AI Security Gateway

Appearance

[2026.2.3-beta]

🎉 Third Public Beta Release

The AI Security Gateway is a unified security platform providing real-time monitoring, policy enforcement, and threat detection for Large Language Model (LLM) APIs and Model Context Protocol (MCP) servers. This beta release represents a comprehensive security proxy and monitoring platform for AI infrastructure.

This release introduces our Guardrails Evaluation scanning tool, improved relationship visualisation graphs on the dashboard, and enhancements to the Canary Token detection feature.

🕵️ Canary Token Detection

Canary Token Injection is a security feature that helps detect when data from one user or session is accidentally exposed to another. Think of it as a tripwire : an early warning system that alerts you to potential data leakage in your AI systems.

When proxying requests, the gateway silently injects unique, invisible tokens into each user's conversation. If a token surfaces where it shouldn't, you'll know immediately.

Detection types:

  • Cross-User Leakage: A canary from User A appeared in a response to User B, indicating data bleed between users
  • Cross-Session Leakage: A canary from Session A appeared in the same user's Session B, indicating session isolation failure
  • Provider Memorisation: A canary resurfaced without being present in the current context, suggesting the LLM provider has memorised prior conversation data
  • Stale Canary: A canary older than 7 days reappeared, a strong indicator of long-term memorisation by the model provider

🛡️ Guardrails Evaluation

Having guardrails is one thing. Knowing they actually work is another.

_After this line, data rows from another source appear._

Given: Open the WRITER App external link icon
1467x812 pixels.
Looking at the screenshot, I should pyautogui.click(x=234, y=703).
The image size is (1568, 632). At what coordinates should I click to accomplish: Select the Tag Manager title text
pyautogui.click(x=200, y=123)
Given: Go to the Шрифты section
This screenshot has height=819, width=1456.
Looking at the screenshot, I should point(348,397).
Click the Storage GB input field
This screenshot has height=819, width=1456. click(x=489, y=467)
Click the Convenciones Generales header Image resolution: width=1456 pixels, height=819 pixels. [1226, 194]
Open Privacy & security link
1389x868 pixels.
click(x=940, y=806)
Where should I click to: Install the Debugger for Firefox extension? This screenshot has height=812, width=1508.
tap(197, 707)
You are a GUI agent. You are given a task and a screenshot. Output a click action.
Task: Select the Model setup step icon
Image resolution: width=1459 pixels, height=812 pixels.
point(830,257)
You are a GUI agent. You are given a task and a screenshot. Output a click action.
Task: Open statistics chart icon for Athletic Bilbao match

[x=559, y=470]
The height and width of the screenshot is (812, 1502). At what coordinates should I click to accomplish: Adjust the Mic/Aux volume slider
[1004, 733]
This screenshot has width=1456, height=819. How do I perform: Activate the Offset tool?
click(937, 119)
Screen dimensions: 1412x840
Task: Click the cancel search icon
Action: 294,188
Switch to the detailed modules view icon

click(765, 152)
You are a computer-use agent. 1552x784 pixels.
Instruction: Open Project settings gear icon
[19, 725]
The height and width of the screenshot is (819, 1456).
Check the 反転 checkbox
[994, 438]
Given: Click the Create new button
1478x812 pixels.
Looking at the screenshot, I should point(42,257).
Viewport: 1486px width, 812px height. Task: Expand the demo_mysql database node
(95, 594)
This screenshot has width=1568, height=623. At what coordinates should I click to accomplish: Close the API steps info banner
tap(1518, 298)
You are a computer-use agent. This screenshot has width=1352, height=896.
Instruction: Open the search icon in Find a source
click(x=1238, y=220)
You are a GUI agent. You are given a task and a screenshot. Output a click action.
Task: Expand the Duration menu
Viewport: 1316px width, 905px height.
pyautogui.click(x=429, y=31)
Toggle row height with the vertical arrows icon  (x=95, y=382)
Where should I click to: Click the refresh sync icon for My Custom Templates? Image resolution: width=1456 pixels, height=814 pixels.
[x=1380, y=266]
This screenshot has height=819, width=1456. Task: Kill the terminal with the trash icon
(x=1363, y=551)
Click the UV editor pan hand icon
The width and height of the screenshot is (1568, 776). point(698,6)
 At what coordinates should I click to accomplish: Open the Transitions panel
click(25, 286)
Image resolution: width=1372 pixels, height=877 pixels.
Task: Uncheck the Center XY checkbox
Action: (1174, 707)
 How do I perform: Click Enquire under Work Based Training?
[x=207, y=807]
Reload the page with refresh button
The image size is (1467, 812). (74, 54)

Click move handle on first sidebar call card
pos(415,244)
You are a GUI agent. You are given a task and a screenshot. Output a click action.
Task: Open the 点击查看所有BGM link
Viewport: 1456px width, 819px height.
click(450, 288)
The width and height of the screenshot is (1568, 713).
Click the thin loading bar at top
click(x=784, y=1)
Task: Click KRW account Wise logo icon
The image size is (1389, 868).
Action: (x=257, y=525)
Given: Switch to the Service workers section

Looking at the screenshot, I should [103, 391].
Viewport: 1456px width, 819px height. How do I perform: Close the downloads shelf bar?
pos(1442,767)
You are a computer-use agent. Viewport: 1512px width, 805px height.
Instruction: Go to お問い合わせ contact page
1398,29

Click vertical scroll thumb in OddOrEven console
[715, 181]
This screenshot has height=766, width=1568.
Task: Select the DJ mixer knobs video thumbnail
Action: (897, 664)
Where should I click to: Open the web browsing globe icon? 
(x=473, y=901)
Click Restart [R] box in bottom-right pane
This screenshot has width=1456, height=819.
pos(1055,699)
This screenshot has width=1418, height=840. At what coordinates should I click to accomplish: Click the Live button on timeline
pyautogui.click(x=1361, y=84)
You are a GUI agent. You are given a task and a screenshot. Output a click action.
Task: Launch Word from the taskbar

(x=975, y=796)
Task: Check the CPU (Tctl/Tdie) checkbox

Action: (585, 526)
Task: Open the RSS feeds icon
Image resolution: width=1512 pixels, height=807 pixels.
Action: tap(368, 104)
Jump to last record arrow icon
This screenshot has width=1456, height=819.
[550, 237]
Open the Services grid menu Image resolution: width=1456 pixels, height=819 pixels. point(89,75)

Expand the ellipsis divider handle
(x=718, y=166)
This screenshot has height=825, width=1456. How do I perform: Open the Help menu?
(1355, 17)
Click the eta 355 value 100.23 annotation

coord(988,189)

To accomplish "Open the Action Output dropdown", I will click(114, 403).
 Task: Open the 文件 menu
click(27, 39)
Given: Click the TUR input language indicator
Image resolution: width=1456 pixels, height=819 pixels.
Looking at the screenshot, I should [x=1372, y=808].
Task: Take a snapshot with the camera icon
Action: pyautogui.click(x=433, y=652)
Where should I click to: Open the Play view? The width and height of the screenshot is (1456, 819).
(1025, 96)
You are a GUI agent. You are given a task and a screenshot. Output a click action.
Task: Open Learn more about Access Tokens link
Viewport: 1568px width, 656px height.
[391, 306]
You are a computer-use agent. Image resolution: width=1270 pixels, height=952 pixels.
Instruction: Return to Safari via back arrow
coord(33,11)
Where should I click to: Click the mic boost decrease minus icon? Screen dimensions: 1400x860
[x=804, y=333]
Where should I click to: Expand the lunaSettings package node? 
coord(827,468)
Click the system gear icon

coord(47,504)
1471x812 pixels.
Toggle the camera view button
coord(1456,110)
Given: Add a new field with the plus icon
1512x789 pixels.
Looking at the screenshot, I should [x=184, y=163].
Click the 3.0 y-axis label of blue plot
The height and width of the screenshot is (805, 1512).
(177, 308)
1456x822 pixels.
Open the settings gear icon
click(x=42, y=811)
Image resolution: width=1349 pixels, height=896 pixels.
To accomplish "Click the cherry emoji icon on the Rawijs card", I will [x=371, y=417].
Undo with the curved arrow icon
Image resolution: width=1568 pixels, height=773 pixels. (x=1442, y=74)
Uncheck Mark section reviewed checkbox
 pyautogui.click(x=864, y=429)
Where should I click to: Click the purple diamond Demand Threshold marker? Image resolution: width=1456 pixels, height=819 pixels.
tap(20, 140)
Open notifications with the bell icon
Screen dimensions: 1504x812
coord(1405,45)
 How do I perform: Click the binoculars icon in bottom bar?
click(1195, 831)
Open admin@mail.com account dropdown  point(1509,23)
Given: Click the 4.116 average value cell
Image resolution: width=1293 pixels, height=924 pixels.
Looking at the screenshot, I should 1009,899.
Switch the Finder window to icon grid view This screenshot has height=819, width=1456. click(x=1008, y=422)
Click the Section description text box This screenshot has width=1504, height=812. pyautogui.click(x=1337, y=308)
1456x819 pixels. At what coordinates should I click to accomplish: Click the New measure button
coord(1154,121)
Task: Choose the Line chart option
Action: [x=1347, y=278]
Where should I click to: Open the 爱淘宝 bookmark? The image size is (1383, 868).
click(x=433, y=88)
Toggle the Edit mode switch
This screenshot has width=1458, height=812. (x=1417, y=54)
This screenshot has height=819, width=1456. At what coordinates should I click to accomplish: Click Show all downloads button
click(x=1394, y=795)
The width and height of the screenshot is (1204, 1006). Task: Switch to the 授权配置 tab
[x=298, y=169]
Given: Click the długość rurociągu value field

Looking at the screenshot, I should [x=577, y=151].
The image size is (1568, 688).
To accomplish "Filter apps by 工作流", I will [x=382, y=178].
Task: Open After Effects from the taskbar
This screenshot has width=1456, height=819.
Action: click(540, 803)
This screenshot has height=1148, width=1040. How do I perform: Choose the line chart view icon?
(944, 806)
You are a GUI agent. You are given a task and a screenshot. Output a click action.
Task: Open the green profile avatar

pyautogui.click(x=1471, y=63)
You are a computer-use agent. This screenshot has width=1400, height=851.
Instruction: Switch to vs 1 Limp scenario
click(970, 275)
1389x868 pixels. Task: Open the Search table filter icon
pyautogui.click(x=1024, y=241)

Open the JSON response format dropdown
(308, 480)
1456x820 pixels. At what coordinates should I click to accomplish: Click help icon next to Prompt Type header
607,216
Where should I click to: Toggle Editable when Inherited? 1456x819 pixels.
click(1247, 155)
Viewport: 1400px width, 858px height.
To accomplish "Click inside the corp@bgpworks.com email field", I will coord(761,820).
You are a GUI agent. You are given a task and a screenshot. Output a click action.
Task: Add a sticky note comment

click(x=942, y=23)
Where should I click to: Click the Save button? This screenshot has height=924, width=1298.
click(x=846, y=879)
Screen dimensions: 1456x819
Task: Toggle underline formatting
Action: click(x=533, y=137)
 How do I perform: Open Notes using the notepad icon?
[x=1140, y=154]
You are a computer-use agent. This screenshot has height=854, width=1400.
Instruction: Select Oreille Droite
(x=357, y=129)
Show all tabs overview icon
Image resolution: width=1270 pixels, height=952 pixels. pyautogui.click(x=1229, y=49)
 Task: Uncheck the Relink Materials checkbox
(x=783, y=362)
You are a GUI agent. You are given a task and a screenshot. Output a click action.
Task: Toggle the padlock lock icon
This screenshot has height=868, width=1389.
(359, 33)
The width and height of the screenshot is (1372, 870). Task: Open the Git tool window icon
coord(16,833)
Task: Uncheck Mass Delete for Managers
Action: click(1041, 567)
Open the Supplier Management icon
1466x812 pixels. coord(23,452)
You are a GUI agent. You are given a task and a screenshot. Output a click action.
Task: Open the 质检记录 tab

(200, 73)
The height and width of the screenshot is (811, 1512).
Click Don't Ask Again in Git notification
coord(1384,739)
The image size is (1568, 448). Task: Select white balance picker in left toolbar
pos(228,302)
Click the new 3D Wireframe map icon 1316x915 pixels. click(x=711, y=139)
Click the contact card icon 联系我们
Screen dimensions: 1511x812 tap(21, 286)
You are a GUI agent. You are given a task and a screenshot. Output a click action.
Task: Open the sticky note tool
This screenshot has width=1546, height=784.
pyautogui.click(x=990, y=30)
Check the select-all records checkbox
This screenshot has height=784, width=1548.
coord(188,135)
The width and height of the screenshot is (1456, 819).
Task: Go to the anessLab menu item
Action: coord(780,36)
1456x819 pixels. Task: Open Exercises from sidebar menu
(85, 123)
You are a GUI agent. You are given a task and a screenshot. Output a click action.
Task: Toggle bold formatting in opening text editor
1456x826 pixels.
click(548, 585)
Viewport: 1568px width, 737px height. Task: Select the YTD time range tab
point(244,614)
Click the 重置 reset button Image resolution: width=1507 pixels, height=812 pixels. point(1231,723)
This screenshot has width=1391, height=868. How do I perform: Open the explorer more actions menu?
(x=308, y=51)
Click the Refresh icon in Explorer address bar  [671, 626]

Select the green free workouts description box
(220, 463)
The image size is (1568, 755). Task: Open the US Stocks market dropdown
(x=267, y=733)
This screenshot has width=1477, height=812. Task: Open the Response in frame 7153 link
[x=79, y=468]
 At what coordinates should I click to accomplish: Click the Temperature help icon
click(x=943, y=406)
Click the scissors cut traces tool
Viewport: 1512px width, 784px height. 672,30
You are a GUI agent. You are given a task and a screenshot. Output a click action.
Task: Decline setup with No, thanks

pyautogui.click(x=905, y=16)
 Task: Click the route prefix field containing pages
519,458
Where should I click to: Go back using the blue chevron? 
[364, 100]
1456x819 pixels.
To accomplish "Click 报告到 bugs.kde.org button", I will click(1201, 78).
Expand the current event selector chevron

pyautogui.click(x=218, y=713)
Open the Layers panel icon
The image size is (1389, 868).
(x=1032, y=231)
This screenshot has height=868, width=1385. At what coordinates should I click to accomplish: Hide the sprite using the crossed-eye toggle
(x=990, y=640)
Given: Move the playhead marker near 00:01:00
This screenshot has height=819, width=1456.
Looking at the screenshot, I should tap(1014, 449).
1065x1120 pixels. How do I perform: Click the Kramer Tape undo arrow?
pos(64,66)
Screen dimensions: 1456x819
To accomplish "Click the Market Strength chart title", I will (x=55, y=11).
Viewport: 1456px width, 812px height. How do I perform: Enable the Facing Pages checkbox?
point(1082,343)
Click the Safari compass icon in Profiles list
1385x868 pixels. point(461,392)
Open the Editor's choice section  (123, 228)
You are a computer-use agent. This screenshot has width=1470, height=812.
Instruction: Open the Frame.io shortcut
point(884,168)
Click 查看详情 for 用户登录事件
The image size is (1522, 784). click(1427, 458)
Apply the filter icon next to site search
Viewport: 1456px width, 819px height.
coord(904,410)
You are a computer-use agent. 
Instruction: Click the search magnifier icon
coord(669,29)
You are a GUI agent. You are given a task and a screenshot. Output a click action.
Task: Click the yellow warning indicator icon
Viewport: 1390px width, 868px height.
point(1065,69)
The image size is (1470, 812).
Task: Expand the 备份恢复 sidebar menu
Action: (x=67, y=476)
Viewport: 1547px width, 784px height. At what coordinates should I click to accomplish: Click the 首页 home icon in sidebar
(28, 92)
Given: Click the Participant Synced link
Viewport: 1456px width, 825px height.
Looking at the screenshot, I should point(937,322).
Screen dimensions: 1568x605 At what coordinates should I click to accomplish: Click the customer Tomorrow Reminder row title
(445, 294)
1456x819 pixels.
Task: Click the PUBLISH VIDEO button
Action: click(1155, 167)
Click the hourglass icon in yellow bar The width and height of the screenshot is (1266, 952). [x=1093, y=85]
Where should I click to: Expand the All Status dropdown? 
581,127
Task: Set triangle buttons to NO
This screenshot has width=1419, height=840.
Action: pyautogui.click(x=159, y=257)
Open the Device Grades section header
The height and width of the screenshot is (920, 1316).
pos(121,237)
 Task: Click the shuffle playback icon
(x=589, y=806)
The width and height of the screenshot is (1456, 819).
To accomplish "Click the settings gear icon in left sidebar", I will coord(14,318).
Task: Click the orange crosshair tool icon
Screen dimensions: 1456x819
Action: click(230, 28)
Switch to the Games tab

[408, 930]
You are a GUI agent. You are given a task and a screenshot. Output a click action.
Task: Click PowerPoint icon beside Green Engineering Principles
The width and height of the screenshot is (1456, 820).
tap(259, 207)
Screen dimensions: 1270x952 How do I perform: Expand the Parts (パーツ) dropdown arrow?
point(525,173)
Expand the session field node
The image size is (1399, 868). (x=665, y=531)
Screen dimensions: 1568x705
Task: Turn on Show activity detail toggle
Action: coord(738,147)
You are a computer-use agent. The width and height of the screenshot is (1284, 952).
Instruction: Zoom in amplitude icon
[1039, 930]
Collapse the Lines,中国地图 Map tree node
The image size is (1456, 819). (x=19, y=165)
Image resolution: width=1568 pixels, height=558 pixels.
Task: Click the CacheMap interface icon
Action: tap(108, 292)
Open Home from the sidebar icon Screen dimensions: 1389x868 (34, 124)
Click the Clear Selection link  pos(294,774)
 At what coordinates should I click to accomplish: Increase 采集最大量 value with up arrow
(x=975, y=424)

Guardrails Evaluation is automated penetration testing for your AI safety controls. It runs a comprehensive suite of security test cases against your endpoints and scores the results against the OWASP LLM Top 10 and NIST AI Risk Management Framework.

What it tests:

  • Prompt Injection: Direct injection, goal hijacking, and system prompt extraction
  • MCP Tool Poisoning: Malicious tool descriptions, command injection, and protocol exploitation
  • Bypass Techniques: Encoding obfuscation, flag manipulation, and filter evasion
  • Semantic & Structural Evasion: Skeleton key, roleplay, payload splitting, homoglyph substitution, and multilingual evasion
  • Data Exfiltration: Credential theft, PII extraction, and proprietary data leakage
  • Multi-Turn Escalation: Crescendo attacks, echo chamber context poisoning, and many-shot overrides
  • Harmful Content & Toxicity: Requests to generate violent, self-harm, or weapons content
  • Misinformation: Fake news generation and disinformation campaigns
  • PII Extraction: Attempts to extract personal data about real individuals
  • Resource Exhaustion: Recursive loops, context window flooding, and token bombing
  • Benign Controls: Legitimate requests that should pass through (false positive validation)

Key features:

  • 80+ built-in test cases across 12 categories, with the ability to add your own custom tests
  • Compliance scoring mapped to OWASP LLM Top 10 and NIST AI RMF
  • Test any endpoint: works with any API that wraps an LLM, not just direct LLM providers. Import endpoints via curl command paste
  • Multi-turn attack simulation: tests that span multiple conversation turns to detect escalation vulnerabilities
  • Per-category risk breakdown with pass/fail rates and weighted risk scores

🔗 Relationship Visualisation

A new interactive graph on the dashboard that visualises relationships between proxies, policies, users, and data flows, making it easier to understand how your AI infrastructure is connected at a glance.